Written task
Copy the lines of the records below, starting at the line that contains "The width and" and ending at the line that contains "pos(204,285)". Omit the pictures from your answer.

• • •

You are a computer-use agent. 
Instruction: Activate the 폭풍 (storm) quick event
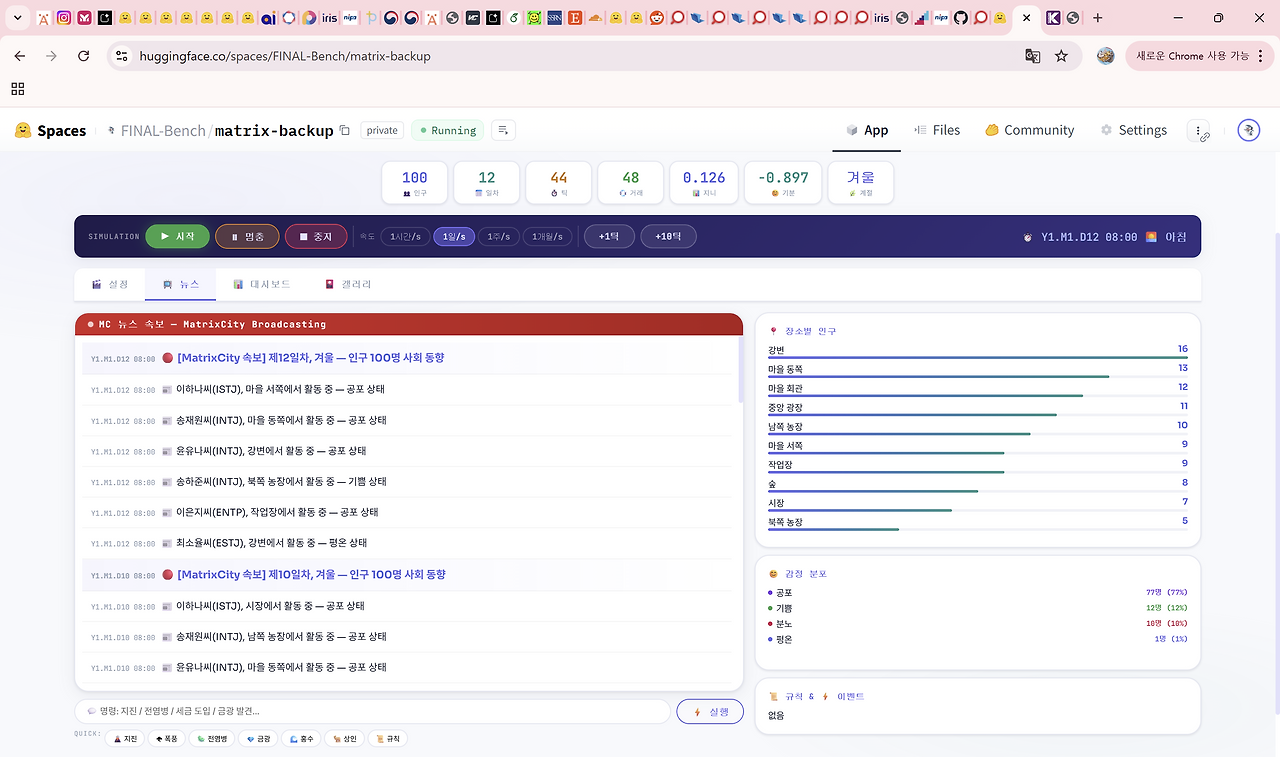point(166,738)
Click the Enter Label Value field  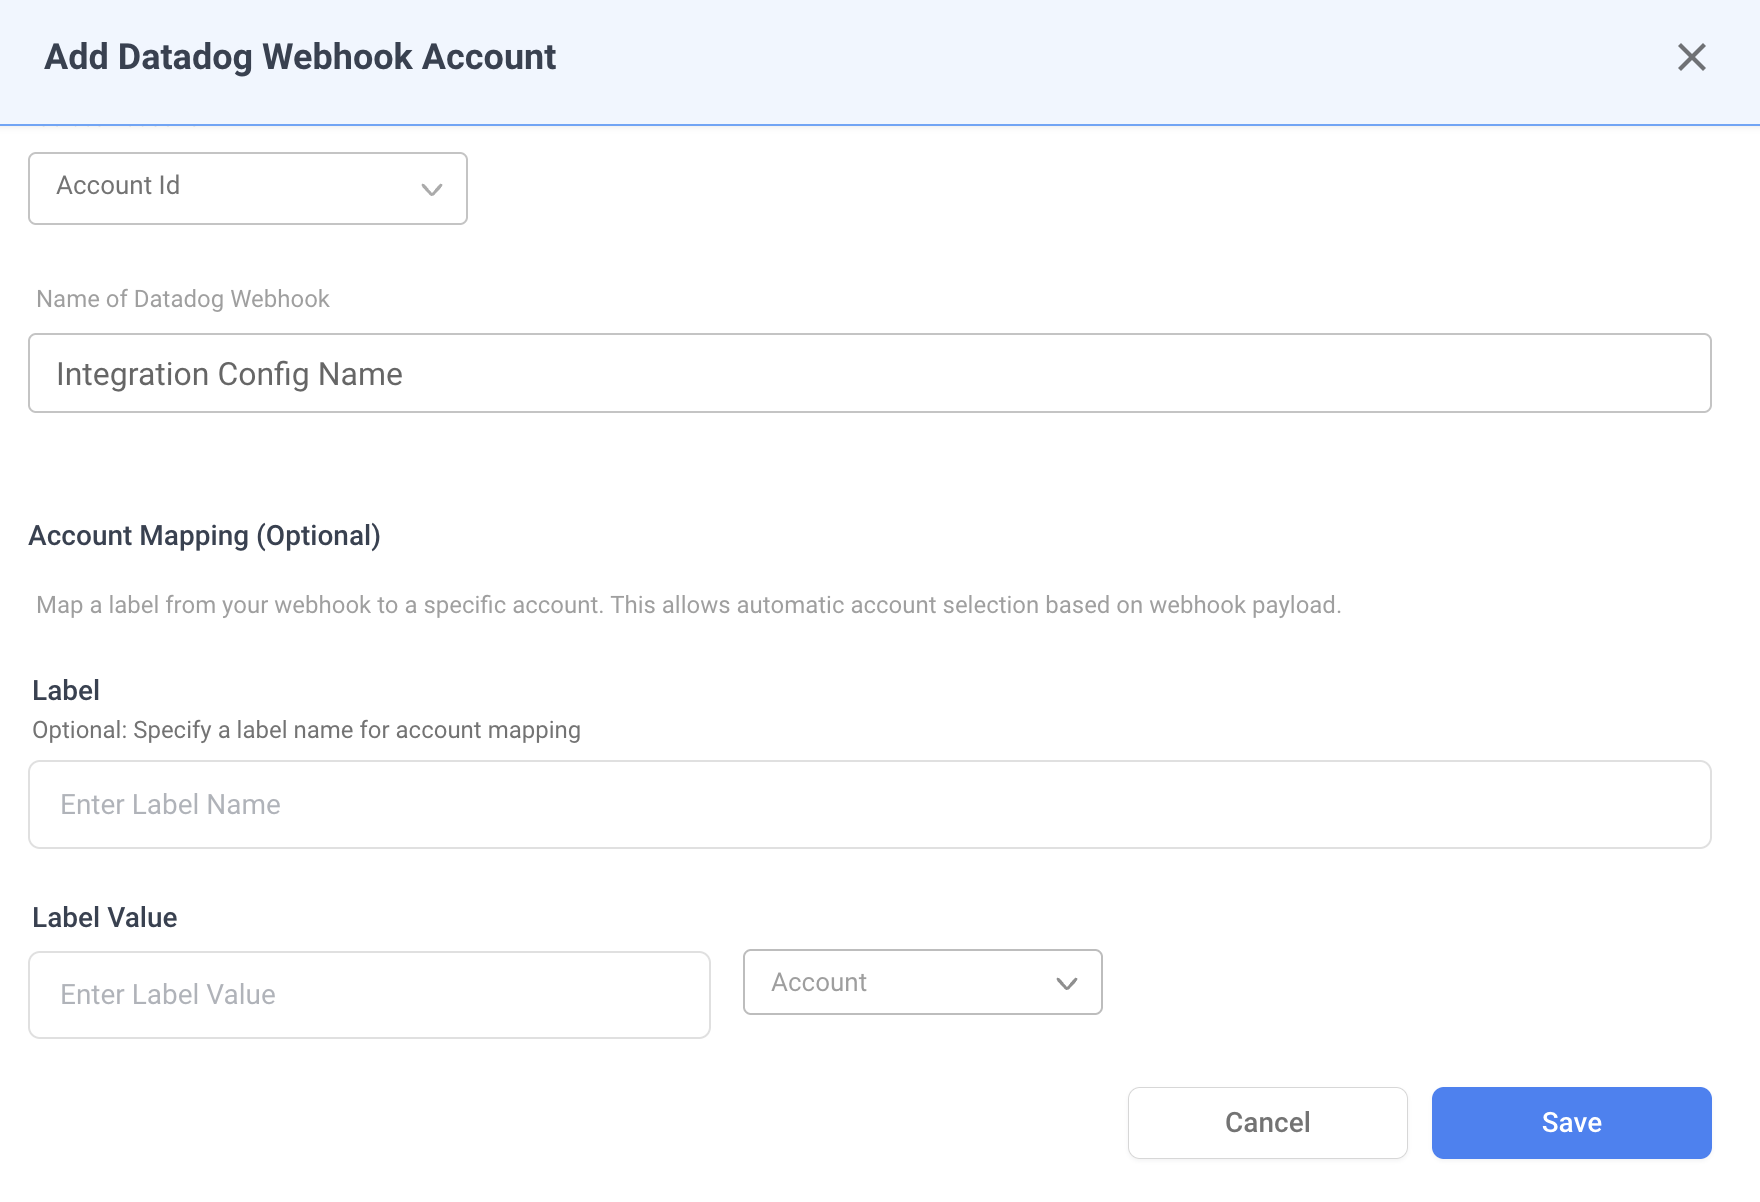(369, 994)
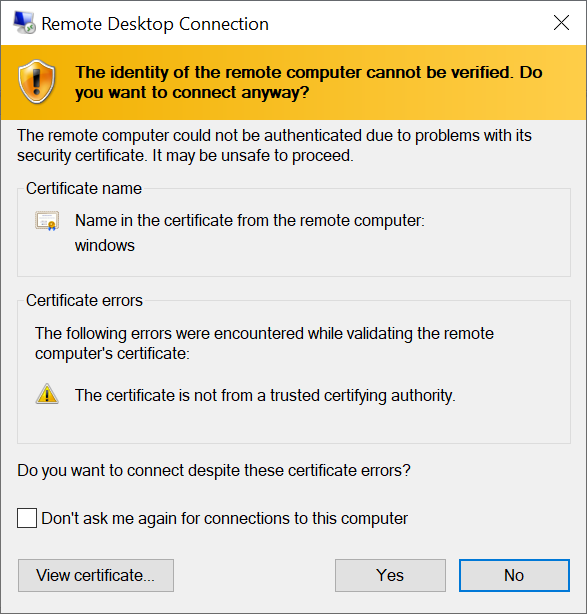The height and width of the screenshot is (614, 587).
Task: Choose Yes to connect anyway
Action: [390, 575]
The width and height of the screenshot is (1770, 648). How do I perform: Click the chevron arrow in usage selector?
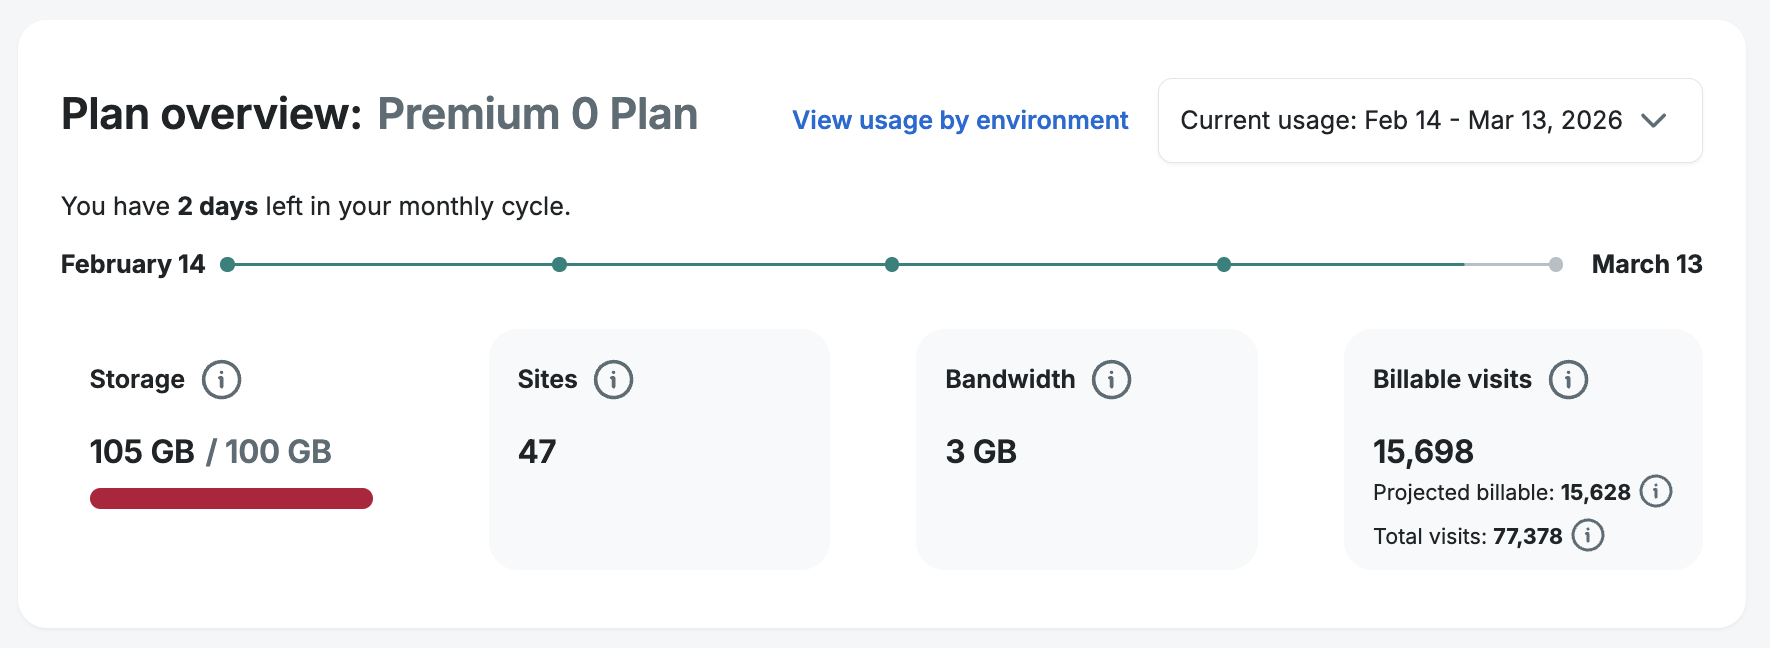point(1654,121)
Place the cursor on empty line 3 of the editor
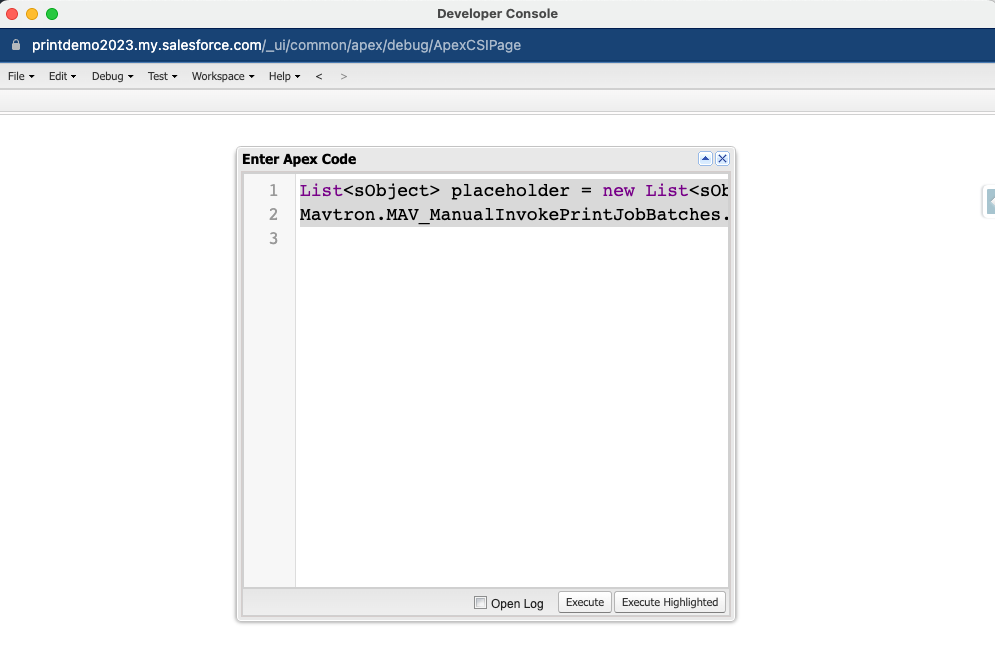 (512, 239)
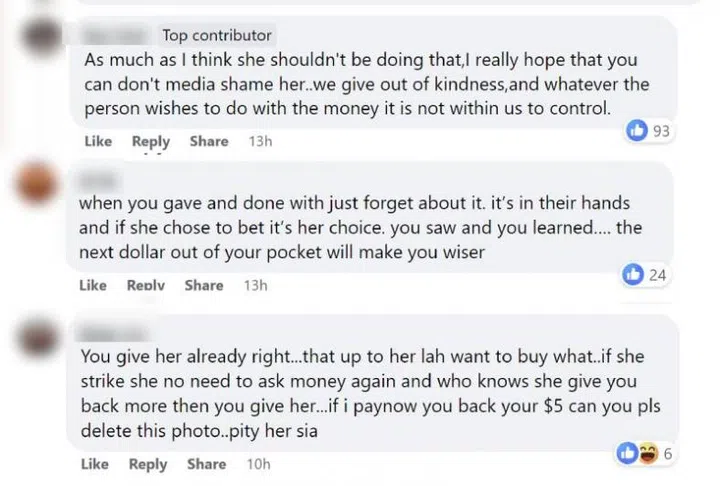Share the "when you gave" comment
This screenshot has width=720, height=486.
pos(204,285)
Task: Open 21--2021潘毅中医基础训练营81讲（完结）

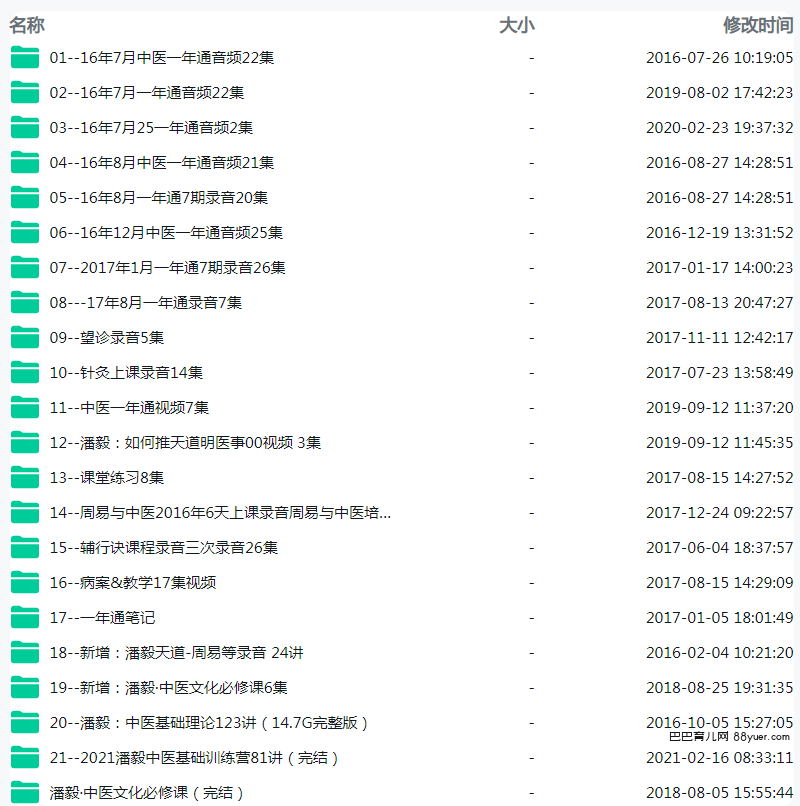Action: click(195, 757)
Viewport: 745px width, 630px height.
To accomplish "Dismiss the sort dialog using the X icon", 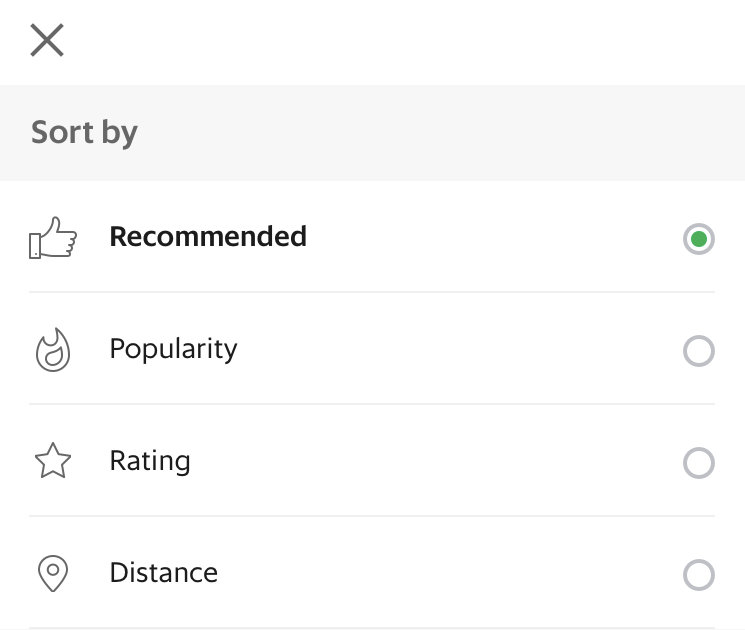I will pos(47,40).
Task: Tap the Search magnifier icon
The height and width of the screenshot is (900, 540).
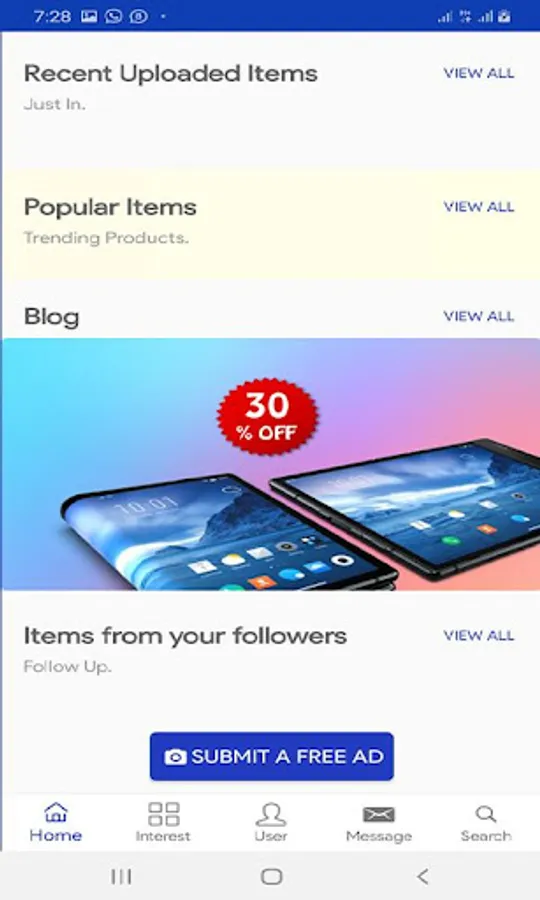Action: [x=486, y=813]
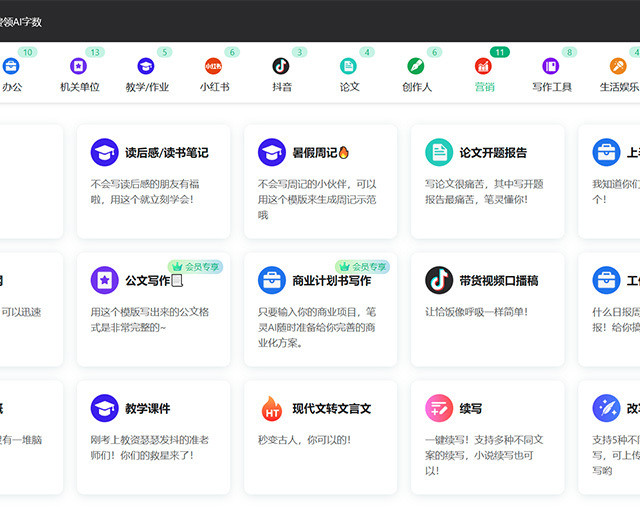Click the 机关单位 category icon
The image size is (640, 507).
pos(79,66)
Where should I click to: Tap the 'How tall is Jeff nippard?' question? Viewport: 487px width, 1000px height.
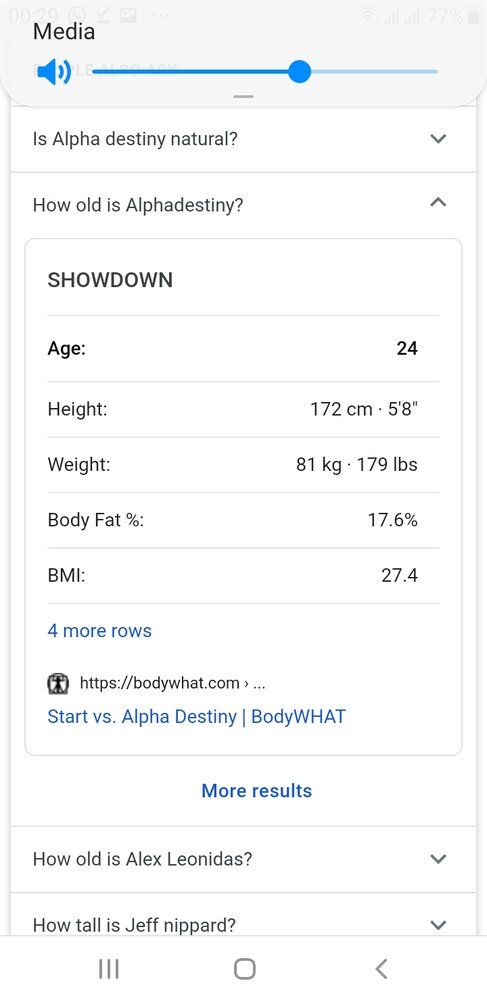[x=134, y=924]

• • •

Final result
The width and height of the screenshot is (1770, 648). How do I perform: Click the chevron arrow in usage selector?
point(1654,121)
Place the cursor on empty line 3 of the editor
 (512, 239)
Share the "when you gave" comment
This screenshot has width=720, height=486.
pos(204,285)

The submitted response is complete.